▶ **WORK REQUEST**: Retype the data exactly, so that every line matches the original.

◆ ◆ ◆ ◆

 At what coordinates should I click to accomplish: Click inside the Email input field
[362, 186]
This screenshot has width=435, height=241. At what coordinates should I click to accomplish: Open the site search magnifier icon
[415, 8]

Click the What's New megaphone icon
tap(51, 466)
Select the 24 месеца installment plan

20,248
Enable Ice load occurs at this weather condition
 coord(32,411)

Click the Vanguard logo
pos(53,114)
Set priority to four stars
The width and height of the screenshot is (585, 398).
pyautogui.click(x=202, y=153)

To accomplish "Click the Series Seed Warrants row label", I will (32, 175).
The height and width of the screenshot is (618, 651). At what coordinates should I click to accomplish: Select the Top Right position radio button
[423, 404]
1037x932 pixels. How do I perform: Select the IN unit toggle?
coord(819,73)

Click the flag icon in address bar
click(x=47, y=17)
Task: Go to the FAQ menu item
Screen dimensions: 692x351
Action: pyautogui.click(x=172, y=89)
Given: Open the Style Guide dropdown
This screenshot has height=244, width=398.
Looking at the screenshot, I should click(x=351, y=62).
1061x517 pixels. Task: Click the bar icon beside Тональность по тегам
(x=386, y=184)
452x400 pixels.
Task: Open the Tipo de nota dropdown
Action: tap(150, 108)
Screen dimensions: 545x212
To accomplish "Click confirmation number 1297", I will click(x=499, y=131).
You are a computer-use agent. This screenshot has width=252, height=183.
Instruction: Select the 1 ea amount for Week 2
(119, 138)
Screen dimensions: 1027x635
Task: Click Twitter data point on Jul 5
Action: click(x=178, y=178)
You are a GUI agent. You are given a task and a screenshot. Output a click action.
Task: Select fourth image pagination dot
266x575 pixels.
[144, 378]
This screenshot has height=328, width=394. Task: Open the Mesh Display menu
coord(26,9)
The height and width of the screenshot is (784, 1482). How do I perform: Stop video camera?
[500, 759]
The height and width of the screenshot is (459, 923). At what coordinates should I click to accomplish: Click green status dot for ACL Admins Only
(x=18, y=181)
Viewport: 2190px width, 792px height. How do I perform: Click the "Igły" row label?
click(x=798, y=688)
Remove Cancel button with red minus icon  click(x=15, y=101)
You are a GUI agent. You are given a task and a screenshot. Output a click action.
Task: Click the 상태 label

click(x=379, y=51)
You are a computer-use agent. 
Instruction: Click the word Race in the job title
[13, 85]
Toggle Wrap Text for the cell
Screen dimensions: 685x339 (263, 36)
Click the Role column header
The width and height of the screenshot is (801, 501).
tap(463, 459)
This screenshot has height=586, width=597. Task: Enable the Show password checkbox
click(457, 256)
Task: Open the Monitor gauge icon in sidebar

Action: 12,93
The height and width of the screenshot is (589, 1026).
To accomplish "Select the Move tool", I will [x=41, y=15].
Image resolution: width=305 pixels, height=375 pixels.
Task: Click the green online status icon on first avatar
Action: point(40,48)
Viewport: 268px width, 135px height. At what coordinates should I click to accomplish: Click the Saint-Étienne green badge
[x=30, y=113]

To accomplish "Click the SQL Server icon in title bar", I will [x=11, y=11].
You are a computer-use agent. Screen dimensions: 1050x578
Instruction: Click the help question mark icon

◆ ◆ ◆ ◆

▶ **EXERCISE ANSWER**:
 At what coordinates should I click to accomplish: Click inside the Email input field
[362, 186]
This screenshot has width=435, height=241. At what coordinates should I click to accomplish: Open the site search magnifier icon
[415, 8]

Click the What's New megaphone icon
tap(51, 466)
Select the 24 месеца installment plan

20,248
Enable Ice load occurs at this weather condition
 coord(32,411)

Click the Vanguard logo
pos(53,114)
Set priority to four stars
The width and height of the screenshot is (585, 398).
pyautogui.click(x=202, y=153)

To accomplish "Click the Series Seed Warrants row label", I will (32, 175).
The height and width of the screenshot is (618, 651). At what coordinates should I click to accomplish: Select the Top Right position radio button
[423, 404]
1037x932 pixels. How do I perform: Select the IN unit toggle?
coord(819,73)

Click the flag icon in address bar
click(x=47, y=17)
Task: Go to the FAQ menu item
Screen dimensions: 692x351
Action: pyautogui.click(x=172, y=89)
Given: Open the Style Guide dropdown
This screenshot has height=244, width=398.
Looking at the screenshot, I should click(x=351, y=62).
1061x517 pixels. Task: Click the bar icon beside Тональность по тегам
(x=386, y=184)
452x400 pixels.
Task: Open the Tipo de nota dropdown
Action: tap(150, 108)
Screen dimensions: 545x212
To accomplish "Click confirmation number 1297", I will click(x=499, y=131).
You are a computer-use agent. This screenshot has width=252, height=183.
Instruction: Select the 1 ea amount for Week 2
(119, 138)
Screen dimensions: 1027x635
Task: Click Twitter data point on Jul 5
Action: click(x=178, y=178)
You are a GUI agent. You are given a task and a screenshot. Output a click action.
Task: Select fourth image pagination dot
266x575 pixels.
[144, 378]
This screenshot has height=328, width=394. Task: Open the Mesh Display menu
coord(26,9)
The height and width of the screenshot is (784, 1482). How do I perform: Stop video camera?
[500, 759]
The height and width of the screenshot is (459, 923). At what coordinates should I click to accomplish: Click green status dot for ACL Admins Only
(x=18, y=181)
Viewport: 2190px width, 792px height. How do I perform: Click the "Igły" row label?
click(x=798, y=688)
Remove Cancel button with red minus icon  click(x=15, y=101)
You are a GUI agent. You are given a task and a screenshot. Output a click action.
Task: Click the 상태 label

click(x=379, y=51)
You are a computer-use agent. 
Instruction: Click the word Race in the job title
[13, 85]
Toggle Wrap Text for the cell
Screen dimensions: 685x339 (263, 36)
Click the Role column header
The width and height of the screenshot is (801, 501).
tap(463, 459)
This screenshot has height=586, width=597. Task: Enable the Show password checkbox
click(457, 256)
Task: Open the Monitor gauge icon in sidebar

Action: 12,93
The height and width of the screenshot is (589, 1026).
To accomplish "Select the Move tool", I will [x=41, y=15].
Image resolution: width=305 pixels, height=375 pixels.
Task: Click the green online status icon on first avatar
Action: point(40,48)
Viewport: 268px width, 135px height. At what coordinates should I click to accomplish: Click the Saint-Étienne green badge
[x=30, y=113]

To accomplish "Click the SQL Server icon in title bar", I will [x=11, y=11].
You are a computer-use agent. Screen dimensions: 1050x578
Instruction: Click the help question mark icon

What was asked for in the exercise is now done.